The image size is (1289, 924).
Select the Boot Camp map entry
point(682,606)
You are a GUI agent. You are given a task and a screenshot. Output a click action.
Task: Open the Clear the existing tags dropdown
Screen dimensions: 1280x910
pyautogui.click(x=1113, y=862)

§ TASK INSTRUCTIONS:
Keep only the lines from the line with "Task: Open the" to the end of the records above, and repeat them exactly.

§ SOLUTION FOR THIS EXERCISE:
Task: Open the Clear the existing tags dropdown
Screen dimensions: 1280x910
pyautogui.click(x=1113, y=862)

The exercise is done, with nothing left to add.